[Instrução 1] Passe para uma tabela Markdown, com as colunas Número e Texto, todas as linhas listadas abaixo, desde a que contém "Expand news list via 更多 link" até a que contém "Viewport: 1259px width, 456px", ambas incluídas. Deixe de fora as linhas em branco.

[Trecho para leitura]
────────

Os acontecimentos do dia 8 de janeiro que culminaram com a invasão e depredação das sedes dos Três Poderes da República merecem uma análise serena.
Não se trata de ação de terroristas quer em seu sentido vulgar, quer em seu sentido técnico, como vem apregoando a mídia leiga.
Terrorismo em sentido vulgar envolve sequestros, assassinatos, explosão de bombas e emprego de armas químicas, como o que está ocorrendo no Afeganistão .
Em sentido técnico, o terrorismo significa prática, por um ou mais indivíduos, por razões de xenofobia, discriminação ou preconceito de raça, cor, etnia e religião, de atos com a finalidade de provocar terror social ou generalizado, expondo a perigo a pessoa, o patrimônio, a paz pública ou a incolumidade pública (art. 2º da Lei nº 13.260/2016 que tipifica o crime de terrorismo).
Houve, certamente, crime de dano ao patrimônio público e crime tipificado como societas sceleris, devendo seus autores punidos com o rigor da lei. Não se faz democracia com emprego de violência!
Quanto aos crimes contra o Estado Democrático de Direito, tipificados na Lei 14.197/21 (nova lei de Segurança Nacional) capitulados nos arts. 359-L e 359-M do CP, como sustentado por alguns juristas, temos sérias dúvidas. Em princípio, não é crível que um punhado de civis desarmados, sem ajuda militar, tentem com emprego de violência ameaçar ou abolir o Estado Democrático de Direito, nem de tentar depor, por meio de violência, o governo legitimamente constituído. Apenas ad argumentandum suponha-se que o poder seja tomado. Quem, dentre os desordeiros, assumirá o comando? Como um punhado de civis desarmados enfrentará a natural reação do Estado? Se alguns desses invasores pensaram em dar um golpe de Estado, certamente, não estavam em seu juízo normal. A nossa democracia é suficientemente forte para ser destruída por um punhado arruaceiros.
Mas, esse é um assunto que caberá ao Poder Judiciário dar a última palavra, com a habitual isenção de ânimos, sem se deixar levar por discursos explosivos veiculados pela mídia.
A invasão de prédios públicos que poderiam ter sido evitados decorreu, de um lado, da falta de competência do governo de prever os acontecimentos e da falta de um plano de emergência do Ministério da Justiça e da Segurança Pública, e de outro lado, da omissão deliberada do governo do Distrito Federal que redundou na deprimente cena de policiais, praticamente escoltando os manifestantes para o interior do prédio do Congresso Nacional.
Não é crível que o corpo de segurança pública do DF, que assegurou a posse tranquila do Presidente Lula em cerimônia que reuniu mais de 100 mil pessoas, tenha, sete dias depois, perdido a capacidade de conter a manifestação de 2 mil pessoas. É muito estranha essa invasão!
A depredação das sedes dos Três Poderes estava a exigir intervenção militar que o Presidente Lula habilmente descartou, preferindo a via da intervenção federal nos órgãos de segurança pública do DF, sob o fundamento de que o episódio não era de tamanha magnitude que merecesse a convocação das Forças Armadas.

────────

[Instrução 2] Transcreva, sem qualquer alteração, tudo o que vai de "Os acontecimentos do" até "no Afeganistão ." no trecho sobre os atos de 8 de janeiro.

[Linhas listadas]
────────

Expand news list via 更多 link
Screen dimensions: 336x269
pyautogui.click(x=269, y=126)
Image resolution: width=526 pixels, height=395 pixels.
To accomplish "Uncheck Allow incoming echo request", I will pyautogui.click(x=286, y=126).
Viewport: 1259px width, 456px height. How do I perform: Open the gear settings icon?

────────

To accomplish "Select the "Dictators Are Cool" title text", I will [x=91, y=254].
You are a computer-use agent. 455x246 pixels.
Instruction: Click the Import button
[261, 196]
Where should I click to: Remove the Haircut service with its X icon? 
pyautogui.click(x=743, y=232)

────────

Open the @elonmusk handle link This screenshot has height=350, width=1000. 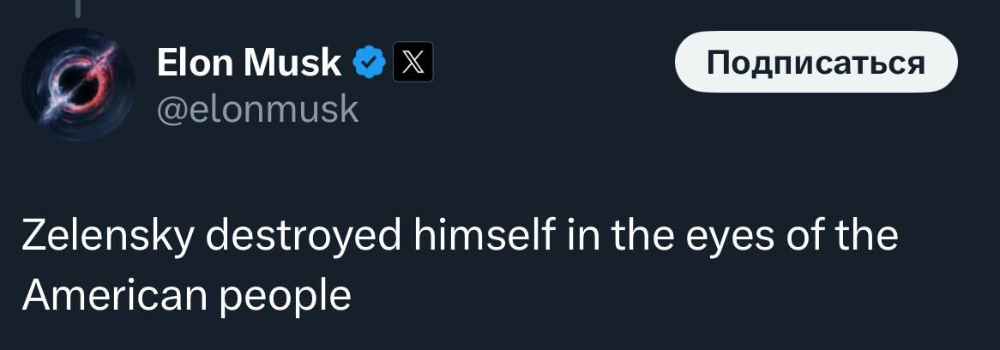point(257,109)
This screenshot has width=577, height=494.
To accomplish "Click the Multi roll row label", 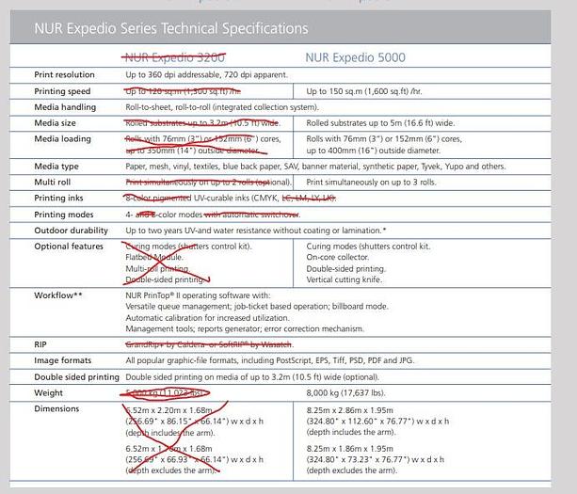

────────

[Resposta correta 1]
| Número | Texto |
|---|---|
| 1 | Expand news list via 更多 link |
| 2 | Screen dimensions: 336x269 |
| 3 | pyautogui.click(x=269, y=126) |
| 4 | Image resolution: width=526 pixels, height=395 pixels. |
| 5 | To accomplish "Uncheck Allow incoming echo request", I will pyautogui.click(x=286, y=126). |
| 6 | Viewport: 1259px width, 456px height. How do I perform: Open the gear settings icon? |

[Resposta correta 2]
Os acontecimentos do dia 8 de janeiro que culminaram com a invasão e depredação das sedes dos Três Poderes da República merecem uma análise serena.
Não se trata de ação de terroristas quer em seu sentido vulgar, quer em seu sentido técnico, como vem apregoando a mídia leiga.
Terrorismo em sentido vulgar envolve sequestros, assassinatos, explosão de bombas e emprego de armas químicas, como o que está ocorrendo no Afeganistão .